Monday, September 15, 2008

The market issues continue...

In the financial markets today was like the equivalent of Ike or Gustav, meaning for most of us you could do nothing about your investments, just take cover and watch the devastation. The thought that it could be like Katrina with the levees breaking 36 hours later is an analogy that is not a pleasant thought.

Some thoughts on today:
---BofA and Merrill made the same mistake that was made in the Chase/JPM an all stock deal. They somehow assumed that the market would accept whatever price was suggested, in this case $29 for Merrill. The market of course values the aggregate concern in any way it pleases based on its view of the valuation so today's judgment was that Merrill was worth the same $17 that it started the day at and BofA lost 21% of its value to finish at $26.55. Do Boards of Directors really fall for this ruse, or do CEO's really not understand it. In both instances the answer is likely yes for BofA, while Thain was getting the best deal possible for his shareholders and his reputation. Whatever, it's a positive market development.
---Washington Mutual aka WaMu is likely going down. It was downgraded to junk debt this afternoon and the stock was at $1.76 in after hours.

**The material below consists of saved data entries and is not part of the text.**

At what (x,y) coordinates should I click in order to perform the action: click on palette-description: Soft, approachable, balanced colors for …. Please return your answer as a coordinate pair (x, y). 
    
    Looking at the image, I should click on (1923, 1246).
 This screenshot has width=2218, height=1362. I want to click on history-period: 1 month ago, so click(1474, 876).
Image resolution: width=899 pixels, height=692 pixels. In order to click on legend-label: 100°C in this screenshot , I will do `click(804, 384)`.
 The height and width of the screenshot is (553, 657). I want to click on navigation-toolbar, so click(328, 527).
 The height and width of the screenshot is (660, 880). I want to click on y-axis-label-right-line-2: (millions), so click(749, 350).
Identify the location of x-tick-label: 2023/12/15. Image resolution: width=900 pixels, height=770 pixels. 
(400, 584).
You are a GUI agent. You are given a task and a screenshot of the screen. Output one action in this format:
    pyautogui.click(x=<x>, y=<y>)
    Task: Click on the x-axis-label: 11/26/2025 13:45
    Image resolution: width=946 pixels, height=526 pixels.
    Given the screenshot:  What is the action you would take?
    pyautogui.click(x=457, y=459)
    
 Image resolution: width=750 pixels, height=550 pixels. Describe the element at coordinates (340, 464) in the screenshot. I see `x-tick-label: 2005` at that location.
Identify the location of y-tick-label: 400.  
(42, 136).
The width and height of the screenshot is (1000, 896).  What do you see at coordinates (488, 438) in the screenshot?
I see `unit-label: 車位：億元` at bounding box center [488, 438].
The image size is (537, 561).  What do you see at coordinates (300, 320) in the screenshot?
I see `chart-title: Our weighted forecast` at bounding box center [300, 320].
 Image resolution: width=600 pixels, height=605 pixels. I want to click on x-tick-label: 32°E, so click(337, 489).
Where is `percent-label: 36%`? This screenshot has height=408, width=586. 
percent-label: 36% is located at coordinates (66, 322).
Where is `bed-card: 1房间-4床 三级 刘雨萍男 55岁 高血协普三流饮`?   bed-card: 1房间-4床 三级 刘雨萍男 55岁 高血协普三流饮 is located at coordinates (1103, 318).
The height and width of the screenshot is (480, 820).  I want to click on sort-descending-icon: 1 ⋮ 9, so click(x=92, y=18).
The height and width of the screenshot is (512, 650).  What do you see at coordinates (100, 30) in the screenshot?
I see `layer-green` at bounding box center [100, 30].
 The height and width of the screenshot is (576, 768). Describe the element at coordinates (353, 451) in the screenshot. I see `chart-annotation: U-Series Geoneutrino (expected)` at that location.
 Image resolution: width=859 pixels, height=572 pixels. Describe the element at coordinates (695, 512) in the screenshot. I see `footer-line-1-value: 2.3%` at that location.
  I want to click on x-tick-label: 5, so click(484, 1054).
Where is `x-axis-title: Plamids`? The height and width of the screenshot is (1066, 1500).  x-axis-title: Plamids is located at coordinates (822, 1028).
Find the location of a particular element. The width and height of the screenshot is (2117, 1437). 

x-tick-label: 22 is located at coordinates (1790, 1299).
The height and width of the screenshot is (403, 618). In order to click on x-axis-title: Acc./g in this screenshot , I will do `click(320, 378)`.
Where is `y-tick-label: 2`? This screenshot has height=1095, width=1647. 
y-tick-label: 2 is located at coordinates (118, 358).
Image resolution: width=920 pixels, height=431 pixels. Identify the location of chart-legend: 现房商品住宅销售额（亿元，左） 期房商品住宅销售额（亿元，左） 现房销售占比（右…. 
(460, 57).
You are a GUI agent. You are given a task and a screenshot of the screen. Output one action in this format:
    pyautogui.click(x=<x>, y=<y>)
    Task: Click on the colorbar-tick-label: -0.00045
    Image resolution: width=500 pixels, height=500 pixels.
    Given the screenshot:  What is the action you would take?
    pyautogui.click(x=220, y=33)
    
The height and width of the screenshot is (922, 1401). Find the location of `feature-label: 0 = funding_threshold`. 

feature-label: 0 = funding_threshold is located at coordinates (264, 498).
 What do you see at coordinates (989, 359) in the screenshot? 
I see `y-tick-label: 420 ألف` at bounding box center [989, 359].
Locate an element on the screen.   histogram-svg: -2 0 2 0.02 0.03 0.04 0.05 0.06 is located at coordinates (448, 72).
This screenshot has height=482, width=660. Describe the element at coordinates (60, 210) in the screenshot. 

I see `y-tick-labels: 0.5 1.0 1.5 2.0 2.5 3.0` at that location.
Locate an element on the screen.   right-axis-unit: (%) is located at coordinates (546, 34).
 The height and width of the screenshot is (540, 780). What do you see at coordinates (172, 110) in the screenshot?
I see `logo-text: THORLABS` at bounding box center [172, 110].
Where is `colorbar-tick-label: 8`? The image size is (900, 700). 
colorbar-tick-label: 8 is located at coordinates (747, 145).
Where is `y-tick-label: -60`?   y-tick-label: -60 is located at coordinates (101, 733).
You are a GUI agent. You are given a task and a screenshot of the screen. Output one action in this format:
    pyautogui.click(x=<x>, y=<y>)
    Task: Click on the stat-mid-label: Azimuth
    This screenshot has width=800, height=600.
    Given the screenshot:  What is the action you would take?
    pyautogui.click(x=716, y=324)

The deposit withdrawals could begin soon, and they will likely begin in its area of greatest concentrations in the northwest U.S. Concern will begin to spread contagiously if there is any catalyst. New York Senator Chuck Schumer did the job on California based Indymac with his, as usual, camera hogging and attention seeking provocative comments about confidential information that created headlines and lines at banks there(Indymac was almost totally Alt-A, not subprime, and had only 3 billion of option pay loans compared to 25B for Countrywide, 53B for WaMu, and 122B for Wachovia but it failed because of a bank deposit run instigated by Schumer. It certainly could have ultimately failed but the immediate reason was a complete dry up of liquidity). Let's hope no politician inadvertantly starts the run and no hedge fund player intentionally does something fatal.
That risk stated, and it could be big and immediate(as in this week), Washington Mutual's Board of Directors and former CEO Kerry Killinger's actions in attracting funds from private equity investor TPG were such that they should be put into the general population of the worst prison in Washington state. Bloomberg reported today that in getting TPG's equity infusion(and that of several other private equity funds) to fend off JPM's bid of several months ago they agreed to contractual language that required that huge payments be made to these private equity firms in the event that any bid was accepted below their offer price of $8.50. What is essentially a poison pill makes the likelihood of a WaMu bankruptcy much higher, and therefore Killinger's last stab at his personal longevity may cost the jobs of thousands upon thousands of what he cheerleaded as Wamullian employees if the FDIC takes over. That such agreements are even legal is a question here, but if it prevents JPM or some capital solid foreign institution like HSBC from stepping in it's sad.
---AIG, as mentioned in yesterday's post, was ultimately the key today. Unbelievably there was no news out of the company despite all reports of expectations. Looking at the company's Board of Directors the answer is clear. Of the 18 non-executive directors only two or three are not the honorary types, which are those chosen only by connections, long past accomplishments, or pc considerations. This Board is not remotely knowledgeable about financial markets and was never intended to be anything but a rubber stamp for management and a verification of the firm's preminance. They are overwhelmed and they likely had not given new CEO Willimstad the authority to do anything. It is still "stunning" that this incredible franchise could be killed by liquidity issues, and it would be doubly stunning to the overall financial markets if it was. Governor Patterson of New York gave some wise regulatory leeway this evening and now Goldman and JPM have been charged with finding a pool of liquidity, privately, to stand behind AIG. Morgan Stanley has been hired by the Fed to evaluate AIG as well. So all the real firepower left on Wall Street is now left to figure this out quickly. The middle of the order is up and now they need to score some runs in the bottom of the ninth. That's about it. They must get it done.
---The issue of liquid and orderly markets was apparently a good sign today. No major issues reported in the derivatives markets, which if it holds is a big, big, big positive deal, and everything worked. It did take the NYSE much longer than usual to process final trades as I left the screen at 4:12 with the Dow down in the mid 400's and was back a half hour later to see that it had closed down over 500, but it all worked.